(Entries on finding words and elements)
::::::::

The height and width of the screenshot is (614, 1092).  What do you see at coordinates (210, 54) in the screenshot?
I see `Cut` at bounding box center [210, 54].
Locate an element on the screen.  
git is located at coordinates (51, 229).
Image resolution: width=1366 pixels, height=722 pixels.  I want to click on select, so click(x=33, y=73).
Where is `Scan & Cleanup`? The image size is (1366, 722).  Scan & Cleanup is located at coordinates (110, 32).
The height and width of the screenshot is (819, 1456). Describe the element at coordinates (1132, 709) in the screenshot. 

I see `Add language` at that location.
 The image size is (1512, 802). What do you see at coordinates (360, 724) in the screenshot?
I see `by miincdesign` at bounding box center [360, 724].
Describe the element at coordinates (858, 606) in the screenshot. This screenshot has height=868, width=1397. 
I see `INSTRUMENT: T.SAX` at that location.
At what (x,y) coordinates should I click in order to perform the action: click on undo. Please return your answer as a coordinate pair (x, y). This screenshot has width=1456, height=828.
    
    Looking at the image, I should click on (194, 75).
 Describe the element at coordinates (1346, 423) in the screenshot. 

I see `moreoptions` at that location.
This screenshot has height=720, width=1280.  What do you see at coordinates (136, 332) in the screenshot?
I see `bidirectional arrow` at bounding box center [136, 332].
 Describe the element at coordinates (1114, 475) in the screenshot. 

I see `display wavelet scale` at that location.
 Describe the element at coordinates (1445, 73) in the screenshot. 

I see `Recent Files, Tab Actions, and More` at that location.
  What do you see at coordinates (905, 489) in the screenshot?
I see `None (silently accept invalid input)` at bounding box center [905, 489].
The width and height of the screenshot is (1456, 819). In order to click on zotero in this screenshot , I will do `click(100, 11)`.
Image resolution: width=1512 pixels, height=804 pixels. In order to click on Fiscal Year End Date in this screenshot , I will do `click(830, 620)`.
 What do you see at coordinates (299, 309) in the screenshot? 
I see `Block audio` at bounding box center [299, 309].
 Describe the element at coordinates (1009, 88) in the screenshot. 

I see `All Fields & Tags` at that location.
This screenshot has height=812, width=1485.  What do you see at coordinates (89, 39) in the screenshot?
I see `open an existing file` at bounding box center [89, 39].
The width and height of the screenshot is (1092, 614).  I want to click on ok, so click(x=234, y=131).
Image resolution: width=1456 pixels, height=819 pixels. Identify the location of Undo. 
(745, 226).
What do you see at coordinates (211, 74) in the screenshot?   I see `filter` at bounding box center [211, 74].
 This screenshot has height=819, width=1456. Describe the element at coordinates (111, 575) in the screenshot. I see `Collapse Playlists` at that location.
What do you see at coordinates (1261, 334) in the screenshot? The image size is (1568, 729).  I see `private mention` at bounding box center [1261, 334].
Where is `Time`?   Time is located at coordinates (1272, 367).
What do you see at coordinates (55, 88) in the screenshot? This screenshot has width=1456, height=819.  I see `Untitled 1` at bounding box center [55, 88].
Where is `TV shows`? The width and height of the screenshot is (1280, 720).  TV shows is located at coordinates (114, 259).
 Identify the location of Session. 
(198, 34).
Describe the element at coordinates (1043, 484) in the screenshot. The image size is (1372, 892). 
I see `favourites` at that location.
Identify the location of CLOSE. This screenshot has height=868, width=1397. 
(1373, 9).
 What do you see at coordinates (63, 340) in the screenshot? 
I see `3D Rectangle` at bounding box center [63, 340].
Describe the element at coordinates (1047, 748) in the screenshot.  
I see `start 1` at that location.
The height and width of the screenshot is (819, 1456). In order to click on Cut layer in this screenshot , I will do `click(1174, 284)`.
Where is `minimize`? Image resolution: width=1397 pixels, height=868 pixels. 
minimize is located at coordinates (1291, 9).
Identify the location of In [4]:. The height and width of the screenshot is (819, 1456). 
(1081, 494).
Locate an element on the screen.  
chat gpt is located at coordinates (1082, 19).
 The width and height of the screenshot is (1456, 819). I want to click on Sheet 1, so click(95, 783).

::::::::

### WORK TO BE COMPLETED
Reproduce every one of the items above word for word, without changing anything.

### RESULT FOR THIS EXERCISE
The height and width of the screenshot is (614, 1092).  What do you see at coordinates (210, 54) in the screenshot?
I see `Cut` at bounding box center [210, 54].
Locate an element on the screen.  
git is located at coordinates (51, 229).
Image resolution: width=1366 pixels, height=722 pixels.  I want to click on select, so click(x=33, y=73).
Where is `Scan & Cleanup`? The image size is (1366, 722).  Scan & Cleanup is located at coordinates (110, 32).
The height and width of the screenshot is (819, 1456). Describe the element at coordinates (1132, 709) in the screenshot. 

I see `Add language` at that location.
 The image size is (1512, 802). What do you see at coordinates (360, 724) in the screenshot?
I see `by miincdesign` at bounding box center [360, 724].
Describe the element at coordinates (858, 606) in the screenshot. This screenshot has height=868, width=1397. 
I see `INSTRUMENT: T.SAX` at that location.
At what (x,y) coordinates should I click in order to perform the action: click on undo. Please return your answer as a coordinate pair (x, y). This screenshot has width=1456, height=828.
    
    Looking at the image, I should click on (194, 75).
 Describe the element at coordinates (1346, 423) in the screenshot. 

I see `moreoptions` at that location.
This screenshot has height=720, width=1280.  What do you see at coordinates (136, 332) in the screenshot?
I see `bidirectional arrow` at bounding box center [136, 332].
 Describe the element at coordinates (1114, 475) in the screenshot. 

I see `display wavelet scale` at that location.
 Describe the element at coordinates (1445, 73) in the screenshot. 

I see `Recent Files, Tab Actions, and More` at that location.
  What do you see at coordinates (905, 489) in the screenshot?
I see `None (silently accept invalid input)` at bounding box center [905, 489].
The width and height of the screenshot is (1456, 819). In order to click on zotero in this screenshot , I will do `click(100, 11)`.
Image resolution: width=1512 pixels, height=804 pixels. In order to click on Fiscal Year End Date in this screenshot , I will do `click(830, 620)`.
 What do you see at coordinates (299, 309) in the screenshot? 
I see `Block audio` at bounding box center [299, 309].
 Describe the element at coordinates (1009, 88) in the screenshot. 

I see `All Fields & Tags` at that location.
This screenshot has height=812, width=1485.  What do you see at coordinates (89, 39) in the screenshot?
I see `open an existing file` at bounding box center [89, 39].
The width and height of the screenshot is (1092, 614).  I want to click on ok, so click(x=234, y=131).
Image resolution: width=1456 pixels, height=819 pixels. Identify the location of Undo. 
(745, 226).
What do you see at coordinates (211, 74) in the screenshot?   I see `filter` at bounding box center [211, 74].
 This screenshot has height=819, width=1456. Describe the element at coordinates (111, 575) in the screenshot. I see `Collapse Playlists` at that location.
What do you see at coordinates (1261, 334) in the screenshot? The image size is (1568, 729).  I see `private mention` at bounding box center [1261, 334].
Where is `Time`?   Time is located at coordinates (1272, 367).
What do you see at coordinates (55, 88) in the screenshot? This screenshot has width=1456, height=819.  I see `Untitled 1` at bounding box center [55, 88].
Where is `TV shows`? The width and height of the screenshot is (1280, 720).  TV shows is located at coordinates (114, 259).
 Identify the location of Session. 
(198, 34).
Describe the element at coordinates (1043, 484) in the screenshot. The image size is (1372, 892). 
I see `favourites` at that location.
Identify the location of CLOSE. This screenshot has height=868, width=1397. 
(1373, 9).
 What do you see at coordinates (63, 340) in the screenshot? 
I see `3D Rectangle` at bounding box center [63, 340].
Describe the element at coordinates (1047, 748) in the screenshot.  
I see `start 1` at that location.
The height and width of the screenshot is (819, 1456). In order to click on Cut layer in this screenshot , I will do `click(1174, 284)`.
Where is `minimize`? Image resolution: width=1397 pixels, height=868 pixels. 
minimize is located at coordinates (1291, 9).
Identify the location of In [4]:. The height and width of the screenshot is (819, 1456). 
(1081, 494).
Locate an element on the screen.  
chat gpt is located at coordinates (1082, 19).
 The width and height of the screenshot is (1456, 819). I want to click on Sheet 1, so click(95, 783).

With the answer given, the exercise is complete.